Working data:
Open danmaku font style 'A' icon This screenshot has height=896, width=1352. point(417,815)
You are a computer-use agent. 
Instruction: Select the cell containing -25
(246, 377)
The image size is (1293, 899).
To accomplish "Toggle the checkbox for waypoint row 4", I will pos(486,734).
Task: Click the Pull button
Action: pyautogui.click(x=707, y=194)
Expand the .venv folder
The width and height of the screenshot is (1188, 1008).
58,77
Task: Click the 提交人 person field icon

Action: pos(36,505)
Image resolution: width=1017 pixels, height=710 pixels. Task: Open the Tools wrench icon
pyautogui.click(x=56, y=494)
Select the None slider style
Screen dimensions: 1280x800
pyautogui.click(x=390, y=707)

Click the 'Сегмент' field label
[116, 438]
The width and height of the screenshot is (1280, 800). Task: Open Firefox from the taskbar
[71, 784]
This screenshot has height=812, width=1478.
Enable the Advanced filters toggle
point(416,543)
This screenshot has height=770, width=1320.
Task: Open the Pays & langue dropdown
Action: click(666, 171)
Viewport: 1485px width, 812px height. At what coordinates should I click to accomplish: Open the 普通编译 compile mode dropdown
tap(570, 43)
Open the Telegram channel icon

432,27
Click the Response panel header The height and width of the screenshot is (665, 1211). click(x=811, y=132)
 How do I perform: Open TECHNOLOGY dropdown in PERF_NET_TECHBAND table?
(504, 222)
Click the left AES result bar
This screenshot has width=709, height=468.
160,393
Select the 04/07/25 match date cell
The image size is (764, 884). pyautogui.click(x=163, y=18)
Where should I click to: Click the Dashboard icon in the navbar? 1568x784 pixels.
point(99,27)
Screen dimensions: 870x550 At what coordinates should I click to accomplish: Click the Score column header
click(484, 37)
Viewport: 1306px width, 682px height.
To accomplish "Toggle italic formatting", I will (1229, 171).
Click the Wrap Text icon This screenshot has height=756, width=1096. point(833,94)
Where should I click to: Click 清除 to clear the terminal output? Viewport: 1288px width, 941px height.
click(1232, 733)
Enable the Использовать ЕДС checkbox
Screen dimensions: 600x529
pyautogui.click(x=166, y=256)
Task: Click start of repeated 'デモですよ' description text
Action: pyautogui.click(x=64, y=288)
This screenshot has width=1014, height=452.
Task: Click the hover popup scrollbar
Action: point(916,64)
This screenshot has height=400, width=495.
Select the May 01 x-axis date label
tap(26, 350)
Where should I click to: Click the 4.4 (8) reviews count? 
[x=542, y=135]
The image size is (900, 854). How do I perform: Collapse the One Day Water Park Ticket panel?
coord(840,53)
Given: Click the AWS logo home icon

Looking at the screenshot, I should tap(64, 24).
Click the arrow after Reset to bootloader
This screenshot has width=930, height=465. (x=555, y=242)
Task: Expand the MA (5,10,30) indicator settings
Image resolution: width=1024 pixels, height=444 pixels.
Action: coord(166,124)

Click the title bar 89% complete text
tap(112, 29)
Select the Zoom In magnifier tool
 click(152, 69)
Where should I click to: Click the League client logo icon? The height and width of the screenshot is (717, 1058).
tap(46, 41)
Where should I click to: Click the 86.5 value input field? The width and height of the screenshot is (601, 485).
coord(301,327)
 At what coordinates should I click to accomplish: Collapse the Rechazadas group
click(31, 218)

What is being asked: Take the entries above and return only the lines from the one with "Screen dimensions: 1280x800" to the one with "This screenshot has height=812, width=1478.", both included, unchanged.

Problem solution:
Screen dimensions: 1280x800
pyautogui.click(x=390, y=707)

Click the 'Сегмент' field label
[116, 438]
The width and height of the screenshot is (1280, 800). Task: Open Firefox from the taskbar
[71, 784]
This screenshot has height=812, width=1478.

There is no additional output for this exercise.